— Exercise prompt —
Copy word for word the lines in the records below, starting at the line with "This screenshot has" and ending at the line with "Click Completion %". Skip the pictures.

== Segment start ==

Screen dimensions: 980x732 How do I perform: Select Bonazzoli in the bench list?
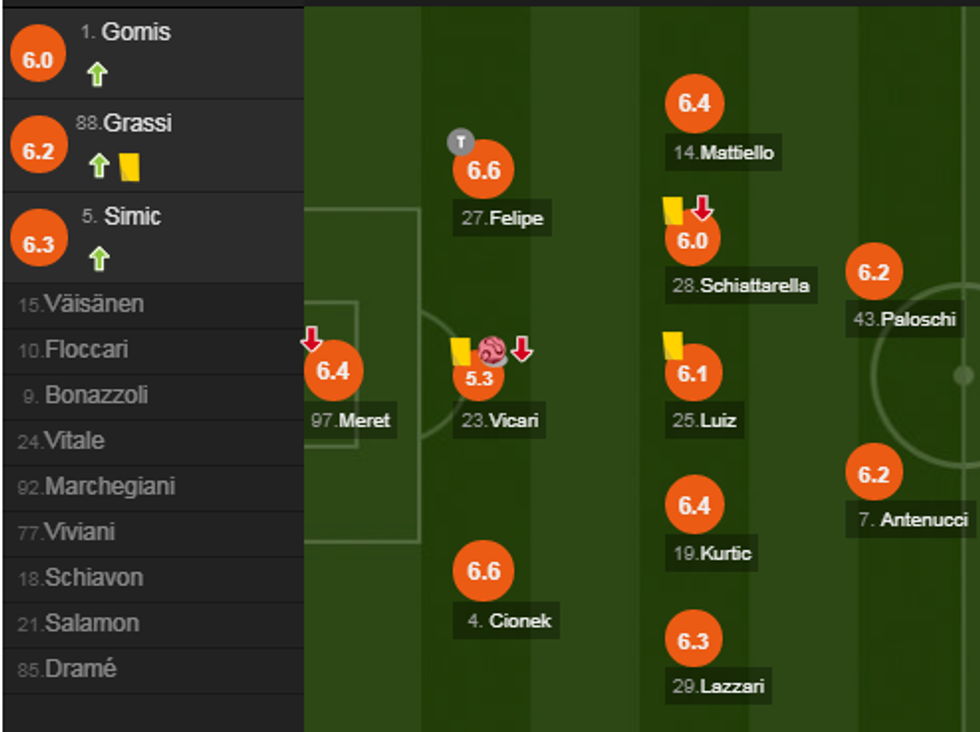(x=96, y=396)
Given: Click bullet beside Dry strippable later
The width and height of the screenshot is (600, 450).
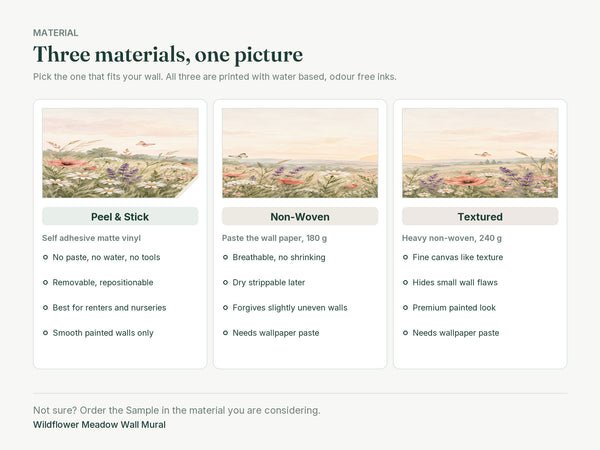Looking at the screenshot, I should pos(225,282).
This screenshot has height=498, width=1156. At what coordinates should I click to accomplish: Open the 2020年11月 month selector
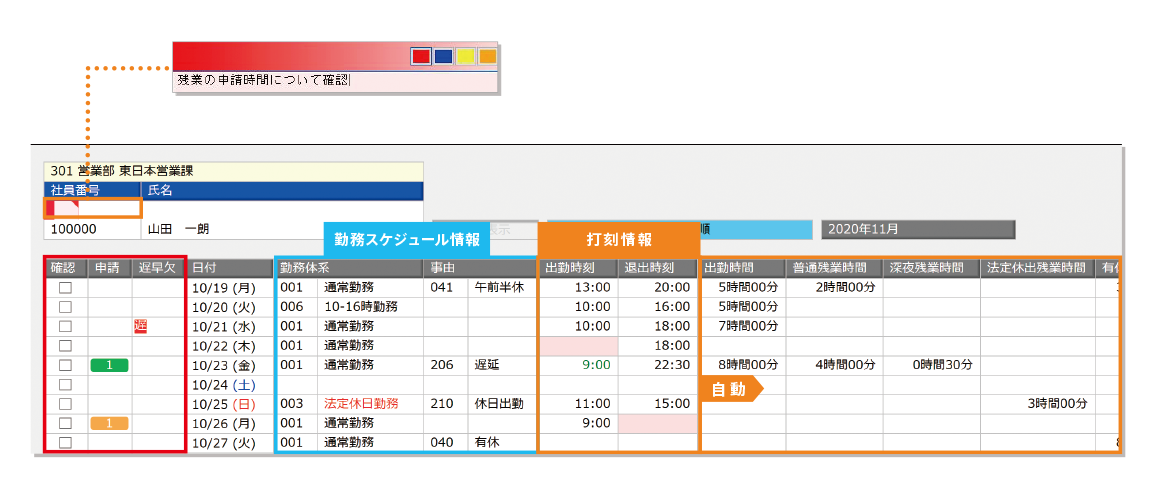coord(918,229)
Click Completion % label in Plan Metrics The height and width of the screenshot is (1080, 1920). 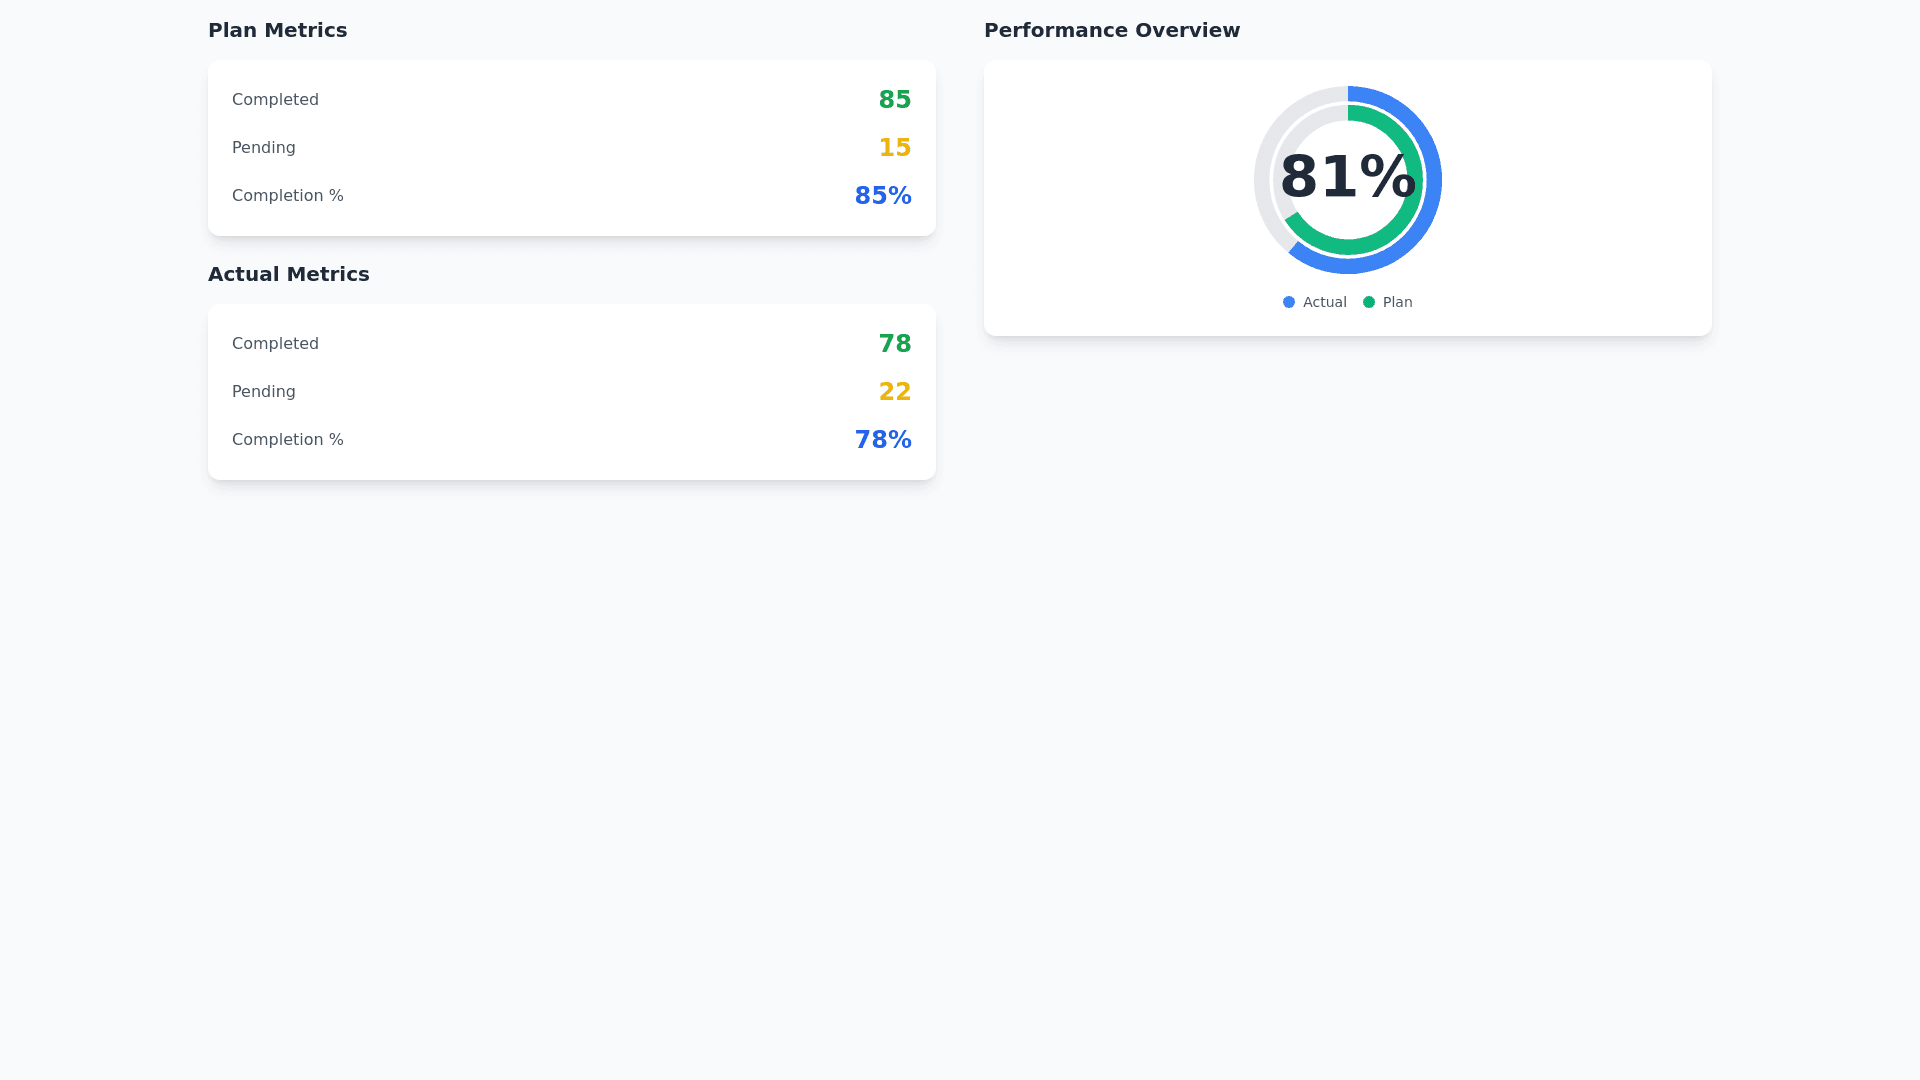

== Segment end ==
== Segment start ==

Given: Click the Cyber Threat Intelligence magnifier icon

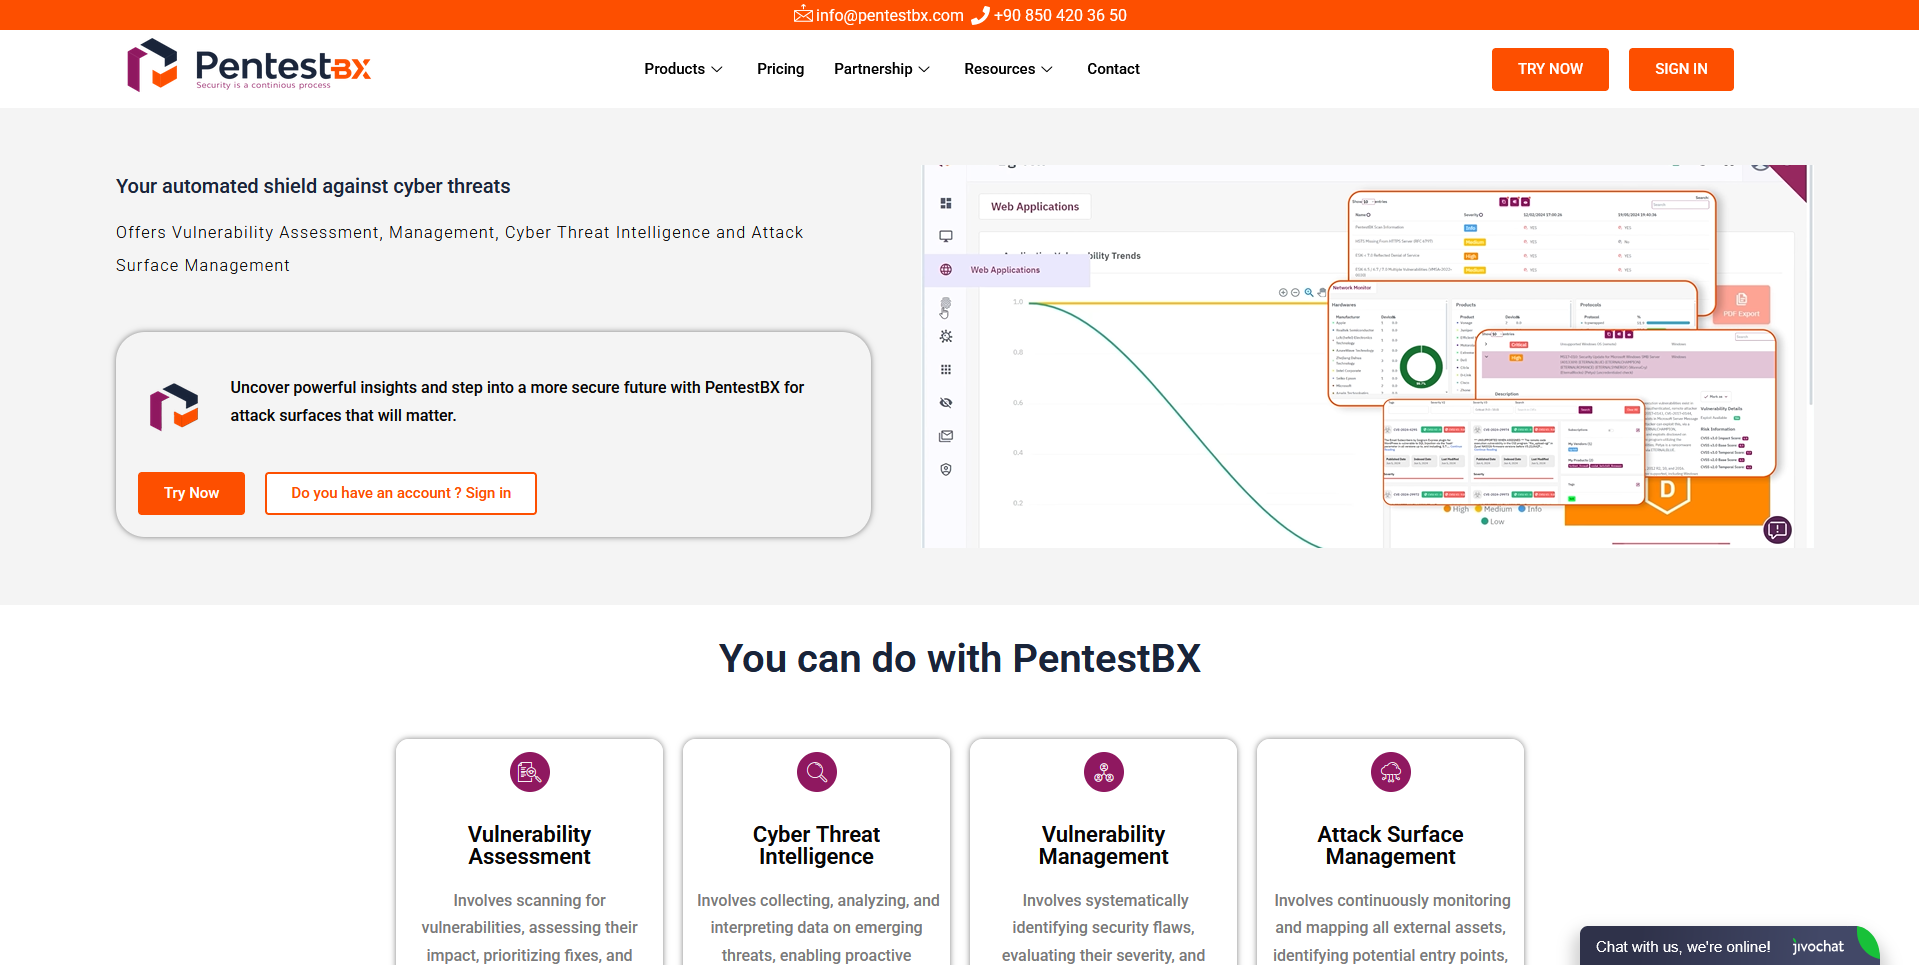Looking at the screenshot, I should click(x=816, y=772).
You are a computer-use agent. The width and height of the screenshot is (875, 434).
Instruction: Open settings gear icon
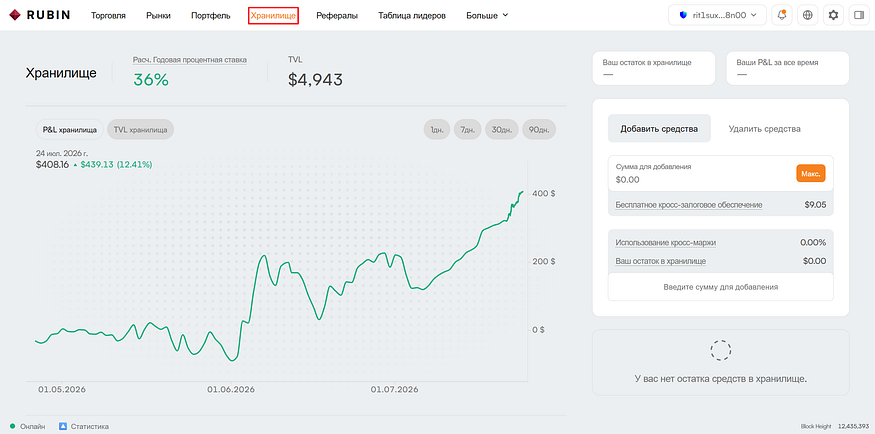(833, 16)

== Segment end ==

— Expected answer —
This screenshot has height=498, width=1156. At what coordinates should I click to accomplish: Open the 2020年11月 month selector
coord(918,229)
Click Completion % label in Plan Metrics The height and width of the screenshot is (1080, 1920). 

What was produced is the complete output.